In case you're interested in getting a jump start on working with Galaxy and CloudMan, the following is a set of links that you should inspect:

  1. The best place to start is the Galaxy CloudMan wiki, especially if you are only looking to use Galaxy or CloudMan: https://wiki.galaxyproject.org/CloudMan/
  2. If you are interested in learning how things actually operate behind the pretty interfaces, we have a few papers: http://usecloudman.org/publications
  3. If you're interested in deploying on a local/private cloud, CloudBioLinux provides most of the automation infrastructure to to get the necessary components built: https://github.com/chapmanb/cloudbiolinux/tree/master/contrib/flavor/cloudman

The above list should be considered a starting point in getting familiar with the overal system. Whenever you have a question, please shoot us an email. More about emailing the Galaxy community can be found at https://wiki.galaxyproject.org/MailingLists

 

CloudMan startup procedure

Added: 06 Mar 2013

When a CloudMan-enabled machine image is launched, the launched instance goes through a contextualization process. The end result of this process is start of the CloudMan application. The process proceeds as follows:

  1. cloudman upstart job runs (at launch level 2, 3, 4, or 5). The job definition is specified in /etc/init/cloudman.conf. There is no log output from running this script.
  2. ec2autorun.py script is executed next. This script is embeded in the image and is typically found in /usr/bin but some older imaged may have it  /opt/galaxy/pkg/bin/. The log output from this script is stored in the same directory as the script itself, called ec2autorun.log. This script processes the user data, downloads cm_boot.py script from either the cluster's bucket (if the bucket exists) or from the default bucket and runs the script.
  3. /tmp/cm/cm_boot.py runs next. This script prepares the instance for CloudMan, starts the web server, downloads CloudMan (from the cluster's bucket or the default bucket) and then launches CloudMan. The log output for this script is in /tmp/cm/cm_boot.py.log.
  4. Finally, CloudMan starts. CloudMan runs in /mnt/cm and its log is stored in /mnt/cm/paster.log.

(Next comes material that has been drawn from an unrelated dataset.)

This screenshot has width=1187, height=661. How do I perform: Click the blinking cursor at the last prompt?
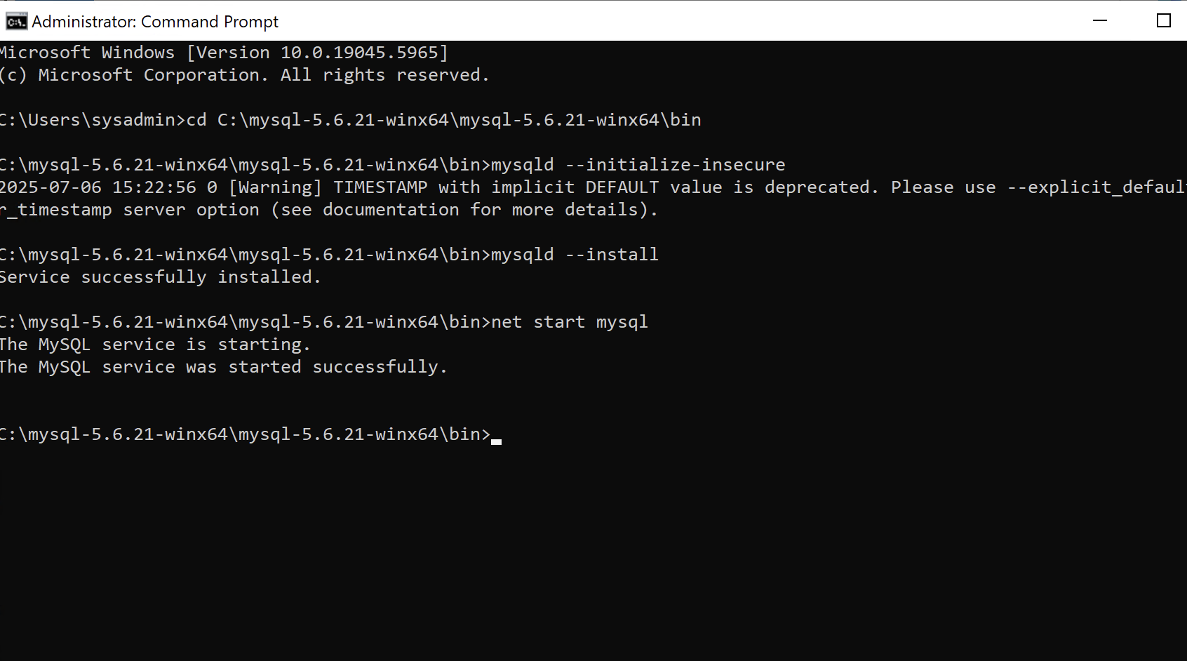pyautogui.click(x=496, y=441)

And there it is, a functional cluster in the cloud. 

Ready to use machine images for using CloudMan cluster platforms exist on AWS and NeCTAR clouds (see BioCloudCentral.org about starting one). However, if you have a custom machine image and would like to use CloudMan with it, that is also possible. CloudMan can be installed on any (Ubuntu) machine image and thus turn an instance of that machine image into a cluster on the cloud instance. More so, the process of installing CloudMan on a custom machine image is automated and documented.

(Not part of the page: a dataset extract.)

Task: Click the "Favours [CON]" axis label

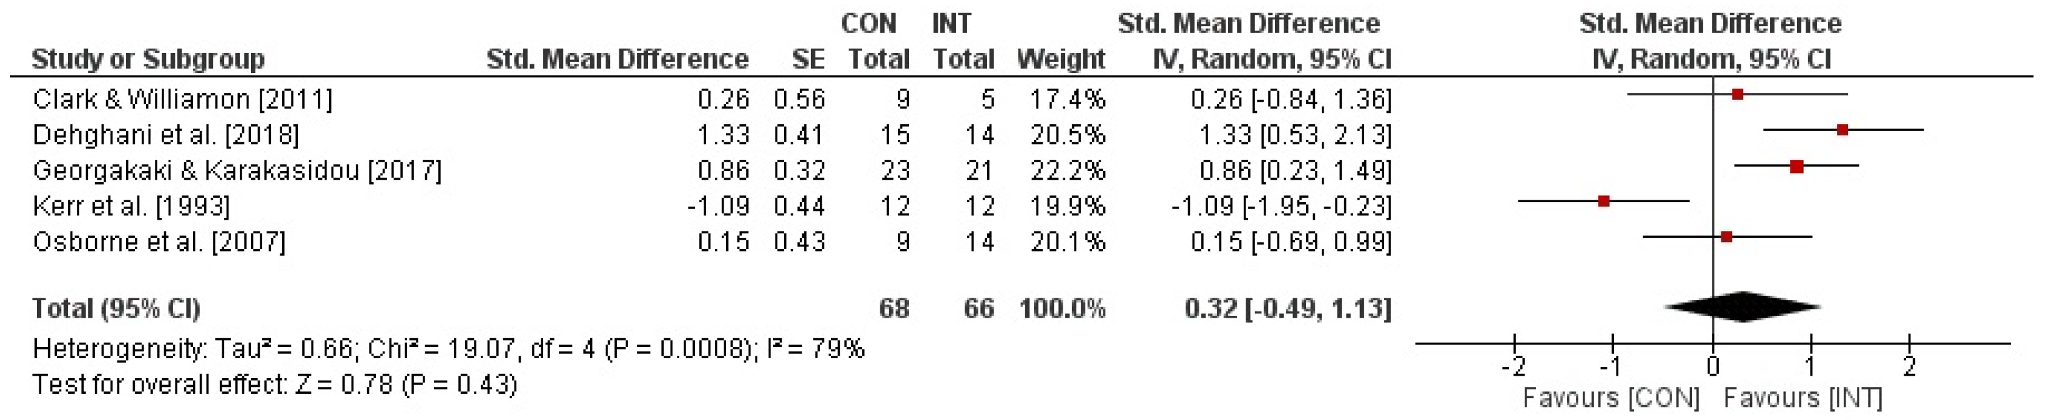Action: 1611,398
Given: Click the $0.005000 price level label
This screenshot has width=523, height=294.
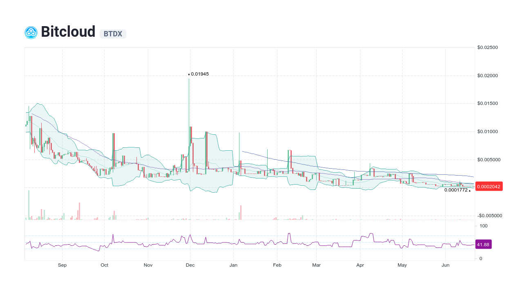Looking at the screenshot, I should coord(489,160).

To get started, clone the set of mi-deployment scripts from https://bitbucket.org/afgane/mi-deployment/ to your local machine:

$ hg clone https://bitbucket.org/afgane/mi-deployment/
$ cd mi-deployment

Before actually running the scripts, make sure your system environment is properly setup: mi-deployment scripts require fabric and boto, so if you do not already have those installed on your local machine, do so with:

$ pip install fabric
$ pip install boto

Next, create the following file with your cloud credentials:

$ cat ~/.boto
[Credentials]
aws_access_key_id = <your cloud access key>
aws_secret_access_key = <your cloud secret key>

Lastly, define which applications you would like to have installed on your machine image by editing mi-deployment/conf_files/apps.yaml and (un)commenting any applications whose dependencies you want or do not want installed (this is primarily cloudman but others are also supported). 

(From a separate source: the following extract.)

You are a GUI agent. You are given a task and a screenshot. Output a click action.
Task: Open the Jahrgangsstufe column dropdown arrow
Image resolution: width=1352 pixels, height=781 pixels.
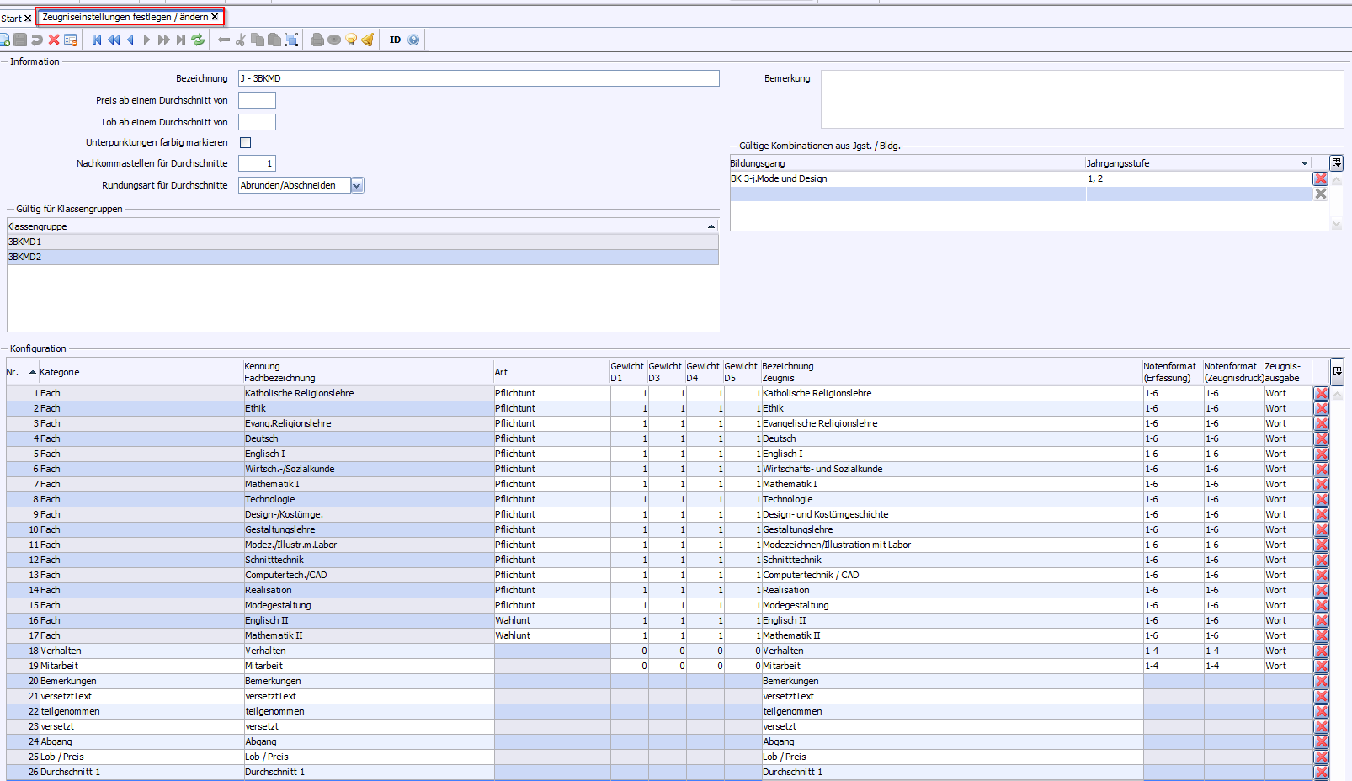click(x=1304, y=163)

The local environment is now properly setup, so start an instance of your machine image and simply start the mi-deployment configuration script. From your local machine, run:

$ fab -f mi_fabfile.py -i <key_file> -H <instance_IP> configure_MI

After the configuration step completes (typically, 6-8 minutes if CloudMan is the only application your're adding), bundle the instance into a new machine image by running the following command:

$ fab -f mi_fabfile.py -i <key_file> -H <instance_IP> create_image

And there it is. A new machine image with all of your customizations plus all the features of the CloudMan platform is ready to be used.